Return the records exactly, please. Every line should match.

### Collected data:
......

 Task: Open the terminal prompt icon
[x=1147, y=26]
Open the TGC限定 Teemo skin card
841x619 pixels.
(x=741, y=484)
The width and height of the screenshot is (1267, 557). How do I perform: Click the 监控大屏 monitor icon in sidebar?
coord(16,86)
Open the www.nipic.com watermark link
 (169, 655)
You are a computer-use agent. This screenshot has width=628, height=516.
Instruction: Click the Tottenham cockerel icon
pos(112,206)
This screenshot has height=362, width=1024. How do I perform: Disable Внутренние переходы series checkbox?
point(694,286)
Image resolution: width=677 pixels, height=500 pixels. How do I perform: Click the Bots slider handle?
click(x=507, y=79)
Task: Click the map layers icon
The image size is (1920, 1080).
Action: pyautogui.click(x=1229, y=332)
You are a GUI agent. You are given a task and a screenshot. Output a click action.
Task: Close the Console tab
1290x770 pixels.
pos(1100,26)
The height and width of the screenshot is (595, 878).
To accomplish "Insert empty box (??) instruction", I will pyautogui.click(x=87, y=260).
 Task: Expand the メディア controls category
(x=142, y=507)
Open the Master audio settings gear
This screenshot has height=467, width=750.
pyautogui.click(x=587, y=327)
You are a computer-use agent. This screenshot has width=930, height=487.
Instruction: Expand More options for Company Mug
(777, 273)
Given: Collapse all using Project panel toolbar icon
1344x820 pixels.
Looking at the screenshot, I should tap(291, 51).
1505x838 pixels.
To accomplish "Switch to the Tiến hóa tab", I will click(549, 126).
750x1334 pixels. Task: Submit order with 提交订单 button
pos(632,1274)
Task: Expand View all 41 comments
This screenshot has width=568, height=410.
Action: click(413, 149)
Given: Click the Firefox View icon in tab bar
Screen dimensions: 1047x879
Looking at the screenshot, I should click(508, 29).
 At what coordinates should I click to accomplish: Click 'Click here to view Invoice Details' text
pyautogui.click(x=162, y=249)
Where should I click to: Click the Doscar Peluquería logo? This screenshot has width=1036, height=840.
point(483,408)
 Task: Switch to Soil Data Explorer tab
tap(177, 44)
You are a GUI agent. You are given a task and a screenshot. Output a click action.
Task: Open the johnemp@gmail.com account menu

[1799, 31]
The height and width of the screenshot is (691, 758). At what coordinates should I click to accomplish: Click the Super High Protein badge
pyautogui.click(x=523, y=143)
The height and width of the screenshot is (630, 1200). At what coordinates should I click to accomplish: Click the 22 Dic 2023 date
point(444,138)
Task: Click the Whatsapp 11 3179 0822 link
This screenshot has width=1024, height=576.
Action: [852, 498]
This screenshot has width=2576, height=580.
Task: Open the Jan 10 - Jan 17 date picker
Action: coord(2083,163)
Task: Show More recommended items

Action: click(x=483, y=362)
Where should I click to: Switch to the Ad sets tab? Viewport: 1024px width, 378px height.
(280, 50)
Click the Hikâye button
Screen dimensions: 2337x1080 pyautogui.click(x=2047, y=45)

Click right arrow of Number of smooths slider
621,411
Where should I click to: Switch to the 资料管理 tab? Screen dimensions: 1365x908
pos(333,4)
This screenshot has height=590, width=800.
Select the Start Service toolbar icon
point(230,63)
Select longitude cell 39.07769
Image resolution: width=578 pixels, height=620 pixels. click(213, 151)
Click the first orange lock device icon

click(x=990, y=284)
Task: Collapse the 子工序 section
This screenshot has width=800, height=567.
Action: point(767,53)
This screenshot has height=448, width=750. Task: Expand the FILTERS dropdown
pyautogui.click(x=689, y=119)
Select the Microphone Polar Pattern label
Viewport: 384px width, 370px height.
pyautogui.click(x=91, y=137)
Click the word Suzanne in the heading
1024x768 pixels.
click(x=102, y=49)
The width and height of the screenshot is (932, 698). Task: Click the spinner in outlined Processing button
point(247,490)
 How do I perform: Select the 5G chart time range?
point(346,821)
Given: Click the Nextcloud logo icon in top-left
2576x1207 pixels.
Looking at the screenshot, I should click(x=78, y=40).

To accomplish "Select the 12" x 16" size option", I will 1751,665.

......

### TASK RESPONSE:
 Task: Open the terminal prompt icon
[x=1147, y=26]
Open the TGC限定 Teemo skin card
841x619 pixels.
(x=741, y=484)
The width and height of the screenshot is (1267, 557). How do I perform: Click the 监控大屏 monitor icon in sidebar?
coord(16,86)
Open the www.nipic.com watermark link
 (169, 655)
You are a computer-use agent. This screenshot has width=628, height=516.
Instruction: Click the Tottenham cockerel icon
pos(112,206)
This screenshot has height=362, width=1024. How do I perform: Disable Внутренние переходы series checkbox?
point(694,286)
Image resolution: width=677 pixels, height=500 pixels. How do I perform: Click the Bots slider handle?
click(x=507, y=79)
Task: Click the map layers icon
The image size is (1920, 1080).
Action: pyautogui.click(x=1229, y=332)
You are a GUI agent. You are given a task and a screenshot. Output a click action.
Task: Close the Console tab
1290x770 pixels.
pos(1100,26)
The height and width of the screenshot is (595, 878).
To accomplish "Insert empty box (??) instruction", I will pyautogui.click(x=87, y=260).
 Task: Expand the メディア controls category
(x=142, y=507)
Open the Master audio settings gear
This screenshot has height=467, width=750.
pyautogui.click(x=587, y=327)
You are a computer-use agent. This screenshot has width=930, height=487.
Instruction: Expand More options for Company Mug
(777, 273)
Given: Collapse all using Project panel toolbar icon
1344x820 pixels.
Looking at the screenshot, I should tap(291, 51).
1505x838 pixels.
To accomplish "Switch to the Tiến hóa tab", I will click(549, 126).
750x1334 pixels. Task: Submit order with 提交订单 button
pos(632,1274)
Task: Expand View all 41 comments
This screenshot has width=568, height=410.
Action: click(413, 149)
Given: Click the Firefox View icon in tab bar
Screen dimensions: 1047x879
Looking at the screenshot, I should click(508, 29).
 At what coordinates should I click to accomplish: Click 'Click here to view Invoice Details' text
pyautogui.click(x=162, y=249)
Where should I click to: Click the Doscar Peluquería logo? This screenshot has width=1036, height=840.
point(483,408)
 Task: Switch to Soil Data Explorer tab
tap(177, 44)
You are a GUI agent. You are given a task and a screenshot. Output a click action.
Task: Open the johnemp@gmail.com account menu

[1799, 31]
The height and width of the screenshot is (691, 758). At what coordinates should I click to accomplish: Click the Super High Protein badge
pyautogui.click(x=523, y=143)
The height and width of the screenshot is (630, 1200). At what coordinates should I click to accomplish: Click the 22 Dic 2023 date
point(444,138)
Task: Click the Whatsapp 11 3179 0822 link
This screenshot has width=1024, height=576.
Action: [852, 498]
This screenshot has width=2576, height=580.
Task: Open the Jan 10 - Jan 17 date picker
Action: coord(2083,163)
Task: Show More recommended items

Action: click(x=483, y=362)
Where should I click to: Switch to the Ad sets tab? Viewport: 1024px width, 378px height.
(280, 50)
Click the Hikâye button
Screen dimensions: 2337x1080 pyautogui.click(x=2047, y=45)

Click right arrow of Number of smooths slider
621,411
Where should I click to: Switch to the 资料管理 tab? Screen dimensions: 1365x908
pos(333,4)
This screenshot has height=590, width=800.
Select the Start Service toolbar icon
point(230,63)
Select longitude cell 39.07769
Image resolution: width=578 pixels, height=620 pixels. click(213, 151)
Click the first orange lock device icon

click(x=990, y=284)
Task: Collapse the 子工序 section
This screenshot has width=800, height=567.
Action: point(767,53)
This screenshot has height=448, width=750. Task: Expand the FILTERS dropdown
pyautogui.click(x=689, y=119)
Select the Microphone Polar Pattern label
Viewport: 384px width, 370px height.
pyautogui.click(x=91, y=137)
Click the word Suzanne in the heading
1024x768 pixels.
click(x=102, y=49)
The width and height of the screenshot is (932, 698). Task: Click the spinner in outlined Processing button
point(247,490)
 How do I perform: Select the 5G chart time range?
point(346,821)
Given: Click the Nextcloud logo icon in top-left
2576x1207 pixels.
Looking at the screenshot, I should click(x=78, y=40).

To accomplish "Select the 12" x 16" size option", I will 1751,665.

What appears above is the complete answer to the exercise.